→ Pixel coordinate grounding data:
-*-
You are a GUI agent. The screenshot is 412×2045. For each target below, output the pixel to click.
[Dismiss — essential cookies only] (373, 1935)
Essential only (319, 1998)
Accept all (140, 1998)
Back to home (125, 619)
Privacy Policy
-*-
→ What this task involves:
Could you return the complete set of entries exactly?

→ Finished exercise:
You are a GUI agent. The screenshot is 412×2045. For each target below, output the pixel to click.
[Dismiss — essential cookies only] (373, 1935)
Essential only (319, 1998)
Accept all (140, 1998)
Back to home (125, 619)
Privacy Policy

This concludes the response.